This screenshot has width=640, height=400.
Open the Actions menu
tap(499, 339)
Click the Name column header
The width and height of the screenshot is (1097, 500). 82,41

= = = =

Pode transcrever todos os itens acima, linha por linha, sem alterar nada?

■ Solução detalhada ■
This screenshot has width=640, height=400.
Open the Actions menu
tap(499, 339)
Click the Name column header
The width and height of the screenshot is (1097, 500). 82,41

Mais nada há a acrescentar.